The US deputy attorney general, Todd Blanche, announced on Friday that the justice department is releasing more than 3m pages of documents related to its investigation into disgraced financier and sex offender Jeffrey Epstein, the largest trove of files released to date.
In a testy news conference, Blanche said that the release will include more than 2,000 videos and 180,000 images, which will have “extensive redactions”. He added that the Trump administration has produced roughly 3.5m pages in an effort to comply with the Epstein Files Transparency Act. He said that they include large quantities of commercial pornography and images “that were seized from Epstein’s devices”.
“The department’s collection effort resulted in more than 6 million pages being identified as potentially responsive, including Department and FBI emails, interview summaries, images, videos and various other materials collected and generated during the various investigations and prosecutions that the act covered,” Blanche said.
A large tranche of documents became available on the Department of Justice website during the news conference.
A letter from the Department of Justice to Congress on Friday explained that the documents were drawn from primary sources spanning over 20 years, including the Florida and New York cases against Epstein, the Ghislaine Maxwell prosecution, investigations into Epstein’s death, and multiple FBI investigations. The department has also filed court motions to release additional materials currently covered by protective orders from a civil lawsuit and grand jury materials from a case against corrections officers who worked where Epstein died.

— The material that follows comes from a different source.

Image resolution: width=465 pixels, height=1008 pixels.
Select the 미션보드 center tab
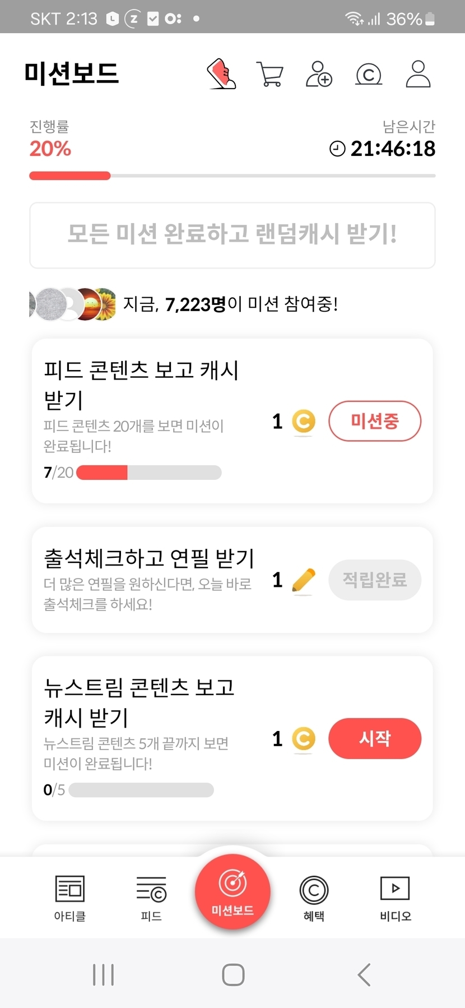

Blanche said that what was withheld were personal and medical files, documents depicting death, physical abuse and injury, as well as any depiction of child sexual abuse “that would jeopardize an active federal investigation”. He shared that the department will submit to the House and Senate judiciary committees a report listing “all categories of records released and withheld”.
Approximately 200,000 pages were redacted or withheld based on various legal privileges including attorney-client privilege and work-product doctrine, according to the letter to Congress.
When asked if there were new names in the document drop, Blanche said he did not have anything to share.
He did say that the release reiterated what “President Trump has said for years …which is detailing his relationship, and lack thereof, with Mr Epstein, and what he thought about Mr Epstein.”
The justice department also established an email inbox for victims to report redaction concerns and will allow members of Congress to view unredacted portions under confidentiality agreements.
The massive document dump follows weeks of delay after the department conceded in a 5 January letter that only 12,285 documents totaling 125,575 pages had been published to date, falling far short of a 19 December deadline mandated by the Epstein Files Transparency Act. Bondi, in the letter, wrote that “more than 2 million documents potentially responsive to the Act” were under various phases of review at the time.
Documents released in prior batches under the act have detailed systemic failures by law enforcement to stop Epstein’s abuse and included graphic testimony about the recruitment methods used to ensnare victims.
Earlier disclosures under the act included grand jury testimony describing how Maxwell allegedly asked one victim to recruit other girls, telling her “they have to look young at least”, though the victim refused, saying she “didn’t want anyone else to go through that”.